[THE INPUT — start]

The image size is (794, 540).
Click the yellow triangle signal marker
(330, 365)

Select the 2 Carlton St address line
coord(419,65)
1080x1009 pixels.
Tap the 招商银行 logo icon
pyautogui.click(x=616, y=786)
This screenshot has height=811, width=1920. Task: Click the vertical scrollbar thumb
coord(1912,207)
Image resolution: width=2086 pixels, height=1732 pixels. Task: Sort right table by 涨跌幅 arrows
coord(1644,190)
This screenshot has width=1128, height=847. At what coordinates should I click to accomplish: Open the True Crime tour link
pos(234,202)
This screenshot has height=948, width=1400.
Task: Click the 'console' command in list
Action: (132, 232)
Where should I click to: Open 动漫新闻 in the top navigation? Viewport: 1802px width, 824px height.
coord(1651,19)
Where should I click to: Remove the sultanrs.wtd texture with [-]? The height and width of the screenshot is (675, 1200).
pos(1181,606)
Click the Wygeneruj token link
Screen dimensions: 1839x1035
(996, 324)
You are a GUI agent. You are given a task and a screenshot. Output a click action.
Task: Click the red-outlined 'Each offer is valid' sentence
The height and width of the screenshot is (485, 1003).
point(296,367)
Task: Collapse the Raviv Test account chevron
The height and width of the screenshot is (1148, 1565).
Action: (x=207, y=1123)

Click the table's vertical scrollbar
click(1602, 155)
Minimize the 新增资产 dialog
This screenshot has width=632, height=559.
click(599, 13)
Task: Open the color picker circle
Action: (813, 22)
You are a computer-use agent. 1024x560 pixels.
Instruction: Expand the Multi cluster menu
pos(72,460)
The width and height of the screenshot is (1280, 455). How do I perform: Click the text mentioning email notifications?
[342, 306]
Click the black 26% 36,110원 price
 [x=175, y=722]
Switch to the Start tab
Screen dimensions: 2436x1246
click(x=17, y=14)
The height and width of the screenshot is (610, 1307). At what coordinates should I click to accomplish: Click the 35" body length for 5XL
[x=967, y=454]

[THE INPUT — finish]

--- YOUR INSTRUCTIONS ---
Set down each entry again, exactly as written.

--- WORKED SOLUTION ---
The image size is (794, 540).
Click the yellow triangle signal marker
(330, 365)

Select the 2 Carlton St address line
coord(419,65)
1080x1009 pixels.
Tap the 招商银行 logo icon
pyautogui.click(x=616, y=786)
This screenshot has height=811, width=1920. Task: Click the vertical scrollbar thumb
coord(1912,207)
Image resolution: width=2086 pixels, height=1732 pixels. Task: Sort right table by 涨跌幅 arrows
coord(1644,190)
This screenshot has width=1128, height=847. At what coordinates should I click to accomplish: Open the True Crime tour link
pos(234,202)
This screenshot has height=948, width=1400.
Task: Click the 'console' command in list
Action: (132, 232)
Where should I click to: Open 动漫新闻 in the top navigation? Viewport: 1802px width, 824px height.
coord(1651,19)
Where should I click to: Remove the sultanrs.wtd texture with [-]? The height and width of the screenshot is (675, 1200).
pos(1181,606)
Click the Wygeneruj token link
Screen dimensions: 1839x1035
(996, 324)
You are a GUI agent. You are given a task and a screenshot. Output a click action.
Task: Click the red-outlined 'Each offer is valid' sentence
The height and width of the screenshot is (485, 1003).
point(296,367)
Task: Collapse the Raviv Test account chevron
The height and width of the screenshot is (1148, 1565).
Action: (x=207, y=1123)

Click the table's vertical scrollbar
click(1602, 155)
Minimize the 新增资产 dialog
This screenshot has width=632, height=559.
click(599, 13)
Task: Open the color picker circle
Action: (813, 22)
You are a computer-use agent. 1024x560 pixels.
Instruction: Expand the Multi cluster menu
pos(72,460)
The width and height of the screenshot is (1280, 455). How do I perform: Click the text mentioning email notifications?
[342, 306]
Click the black 26% 36,110원 price
 [x=175, y=722]
Switch to the Start tab
Screen dimensions: 2436x1246
click(x=17, y=14)
The height and width of the screenshot is (610, 1307). At what coordinates should I click to accomplish: Click the 35" body length for 5XL
[x=967, y=454]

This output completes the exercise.